Data records
--------------------------------
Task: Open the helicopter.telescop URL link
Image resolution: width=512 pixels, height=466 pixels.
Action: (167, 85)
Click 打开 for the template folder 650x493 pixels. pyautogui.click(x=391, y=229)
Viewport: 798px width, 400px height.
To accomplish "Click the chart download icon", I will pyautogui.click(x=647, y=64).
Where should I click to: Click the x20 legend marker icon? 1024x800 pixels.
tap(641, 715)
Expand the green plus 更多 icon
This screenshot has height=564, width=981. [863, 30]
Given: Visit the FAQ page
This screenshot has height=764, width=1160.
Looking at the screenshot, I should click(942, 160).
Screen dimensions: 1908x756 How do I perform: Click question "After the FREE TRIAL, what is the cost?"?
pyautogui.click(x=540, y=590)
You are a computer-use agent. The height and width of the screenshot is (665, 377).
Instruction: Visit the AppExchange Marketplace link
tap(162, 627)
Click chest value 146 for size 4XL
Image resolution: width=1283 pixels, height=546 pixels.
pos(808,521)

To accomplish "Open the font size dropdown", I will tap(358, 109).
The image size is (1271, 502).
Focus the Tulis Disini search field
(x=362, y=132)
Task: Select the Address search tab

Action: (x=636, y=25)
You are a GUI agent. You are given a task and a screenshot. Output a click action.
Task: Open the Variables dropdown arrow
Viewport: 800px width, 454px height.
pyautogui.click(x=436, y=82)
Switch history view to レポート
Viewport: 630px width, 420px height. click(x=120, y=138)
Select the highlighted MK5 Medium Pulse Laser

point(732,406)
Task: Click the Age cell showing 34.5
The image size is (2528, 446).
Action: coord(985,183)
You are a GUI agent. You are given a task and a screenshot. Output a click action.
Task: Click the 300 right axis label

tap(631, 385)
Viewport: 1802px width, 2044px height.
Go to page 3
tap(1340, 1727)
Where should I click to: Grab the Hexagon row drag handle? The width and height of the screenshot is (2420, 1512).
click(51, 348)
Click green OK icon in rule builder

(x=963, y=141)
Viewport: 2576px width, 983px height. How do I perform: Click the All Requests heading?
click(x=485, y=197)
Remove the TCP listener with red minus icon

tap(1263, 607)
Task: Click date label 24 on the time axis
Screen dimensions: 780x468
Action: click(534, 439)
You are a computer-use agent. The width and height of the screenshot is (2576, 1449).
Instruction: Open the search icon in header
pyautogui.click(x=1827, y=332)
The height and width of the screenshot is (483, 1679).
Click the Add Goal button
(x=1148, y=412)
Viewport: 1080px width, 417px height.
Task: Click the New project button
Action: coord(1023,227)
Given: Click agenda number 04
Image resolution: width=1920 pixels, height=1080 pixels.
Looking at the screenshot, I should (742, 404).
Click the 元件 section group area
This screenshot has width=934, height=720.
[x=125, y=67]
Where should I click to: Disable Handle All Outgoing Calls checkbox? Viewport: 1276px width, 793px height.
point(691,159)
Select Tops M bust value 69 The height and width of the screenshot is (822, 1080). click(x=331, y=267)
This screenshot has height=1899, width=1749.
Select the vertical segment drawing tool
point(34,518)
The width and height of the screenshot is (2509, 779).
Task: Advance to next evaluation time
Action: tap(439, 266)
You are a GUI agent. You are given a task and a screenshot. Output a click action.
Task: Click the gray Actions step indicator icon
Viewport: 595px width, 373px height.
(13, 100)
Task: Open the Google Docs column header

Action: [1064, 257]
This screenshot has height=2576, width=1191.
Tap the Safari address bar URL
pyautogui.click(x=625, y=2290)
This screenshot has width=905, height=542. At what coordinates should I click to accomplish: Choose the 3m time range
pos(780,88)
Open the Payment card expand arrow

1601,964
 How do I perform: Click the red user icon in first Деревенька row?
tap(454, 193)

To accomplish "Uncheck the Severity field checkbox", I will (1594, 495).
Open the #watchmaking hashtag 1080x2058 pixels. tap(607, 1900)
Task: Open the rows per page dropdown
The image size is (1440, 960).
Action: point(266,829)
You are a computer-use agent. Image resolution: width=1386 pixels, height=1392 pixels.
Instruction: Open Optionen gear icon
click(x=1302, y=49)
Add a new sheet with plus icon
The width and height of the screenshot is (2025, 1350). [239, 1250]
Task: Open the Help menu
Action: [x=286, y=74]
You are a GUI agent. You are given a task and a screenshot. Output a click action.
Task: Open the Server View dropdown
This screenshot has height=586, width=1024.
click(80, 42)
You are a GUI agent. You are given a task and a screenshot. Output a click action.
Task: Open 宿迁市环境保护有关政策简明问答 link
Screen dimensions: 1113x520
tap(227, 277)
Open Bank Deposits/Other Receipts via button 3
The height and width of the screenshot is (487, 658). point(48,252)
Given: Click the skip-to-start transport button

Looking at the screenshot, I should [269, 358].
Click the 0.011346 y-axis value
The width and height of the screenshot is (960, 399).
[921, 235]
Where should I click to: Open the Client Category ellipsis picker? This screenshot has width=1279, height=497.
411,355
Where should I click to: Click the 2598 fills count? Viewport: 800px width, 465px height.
--------------------------------
=== Task instructions ===
Rewrite every one of the items above, swapping "GUI agent" for "interface agent" wherever it occurs and leaving all other text untouched.

=== Task output ===
Task: Open the helicopter.telescop URL link
Image resolution: width=512 pixels, height=466 pixels.
Action: (167, 85)
Click 打开 for the template folder 650x493 pixels. pyautogui.click(x=391, y=229)
Viewport: 798px width, 400px height.
To accomplish "Click the chart download icon", I will pyautogui.click(x=647, y=64).
Where should I click to: Click the x20 legend marker icon? 1024x800 pixels.
tap(641, 715)
Expand the green plus 更多 icon
This screenshot has height=564, width=981. [863, 30]
Given: Visit the FAQ page
This screenshot has height=764, width=1160.
Looking at the screenshot, I should click(942, 160).
Screen dimensions: 1908x756 How do I perform: Click question "After the FREE TRIAL, what is the cost?"?
pyautogui.click(x=540, y=590)
You are a computer-use agent. The height and width of the screenshot is (665, 377).
Instruction: Visit the AppExchange Marketplace link
tap(162, 627)
Click chest value 146 for size 4XL
Image resolution: width=1283 pixels, height=546 pixels.
pos(808,521)

To accomplish "Open the font size dropdown", I will tap(358, 109).
The image size is (1271, 502).
Focus the Tulis Disini search field
(x=362, y=132)
Task: Select the Address search tab

Action: (x=636, y=25)
You are a interface agent. You are given a task and a screenshot. Output a click action.
Task: Open the Variables dropdown arrow
Viewport: 800px width, 454px height.
pyautogui.click(x=436, y=82)
Switch history view to レポート
Viewport: 630px width, 420px height. click(x=120, y=138)
Select the highlighted MK5 Medium Pulse Laser

point(732,406)
Task: Click the Age cell showing 34.5
The image size is (2528, 446).
Action: coord(985,183)
You are a interface agent. You are given a task and a screenshot. Output a click action.
Task: Click the 300 right axis label

tap(631, 385)
Viewport: 1802px width, 2044px height.
Go to page 3
tap(1340, 1727)
Where should I click to: Grab the Hexagon row drag handle? The width and height of the screenshot is (2420, 1512).
click(51, 348)
Click green OK icon in rule builder

(x=963, y=141)
Viewport: 2576px width, 983px height. How do I perform: Click the All Requests heading?
click(x=485, y=197)
Remove the TCP listener with red minus icon

tap(1263, 607)
Task: Click date label 24 on the time axis
Screen dimensions: 780x468
Action: click(534, 439)
You are a computer-use agent. The width and height of the screenshot is (2576, 1449).
Instruction: Open the search icon in header
pyautogui.click(x=1827, y=332)
The height and width of the screenshot is (483, 1679).
Click the Add Goal button
(x=1148, y=412)
Viewport: 1080px width, 417px height.
Task: Click the New project button
Action: coord(1023,227)
Given: Click agenda number 04
Image resolution: width=1920 pixels, height=1080 pixels.
Looking at the screenshot, I should (742, 404).
Click the 元件 section group area
This screenshot has width=934, height=720.
[x=125, y=67]
Where should I click to: Disable Handle All Outgoing Calls checkbox? Viewport: 1276px width, 793px height.
point(691,159)
Select Tops M bust value 69 The height and width of the screenshot is (822, 1080). click(x=331, y=267)
This screenshot has height=1899, width=1749.
Select the vertical segment drawing tool
point(34,518)
The width and height of the screenshot is (2509, 779).
Task: Advance to next evaluation time
Action: tap(439, 266)
You are a interface agent. You are given a task and a screenshot. Output a click action.
Task: Click the gray Actions step indicator icon
Viewport: 595px width, 373px height.
(13, 100)
Task: Open the Google Docs column header

Action: [1064, 257]
This screenshot has height=2576, width=1191.
Tap the Safari address bar URL
pyautogui.click(x=625, y=2290)
This screenshot has width=905, height=542. At what coordinates should I click to accomplish: Choose the 3m time range
pos(780,88)
Open the Payment card expand arrow

1601,964
 How do I perform: Click the red user icon in first Деревенька row?
tap(454, 193)

To accomplish "Uncheck the Severity field checkbox", I will (1594, 495).
Open the #watchmaking hashtag 1080x2058 pixels. tap(607, 1900)
Task: Open the rows per page dropdown
The image size is (1440, 960).
Action: point(266,829)
You are a computer-use agent. Image resolution: width=1386 pixels, height=1392 pixels.
Instruction: Open Optionen gear icon
click(x=1302, y=49)
Add a new sheet with plus icon
The width and height of the screenshot is (2025, 1350). [239, 1250]
Task: Open the Help menu
Action: [x=286, y=74]
You are a interface agent. You are given a task and a screenshot. Output a click action.
Task: Open the Server View dropdown
This screenshot has height=586, width=1024.
click(80, 42)
You are a interface agent. You are given a task and a screenshot. Output a click action.
Task: Open 宿迁市环境保护有关政策简明问答 link
Screen dimensions: 1113x520
tap(227, 277)
Open Bank Deposits/Other Receipts via button 3
The height and width of the screenshot is (487, 658). point(48,252)
Given: Click the skip-to-start transport button

Looking at the screenshot, I should [269, 358].
Click the 0.011346 y-axis value
The width and height of the screenshot is (960, 399).
[921, 235]
Where should I click to: Open the Client Category ellipsis picker? This screenshot has width=1279, height=497.
411,355
Where should I click to: Click the 2598 fills count? Viewport: 800px width, 465px height.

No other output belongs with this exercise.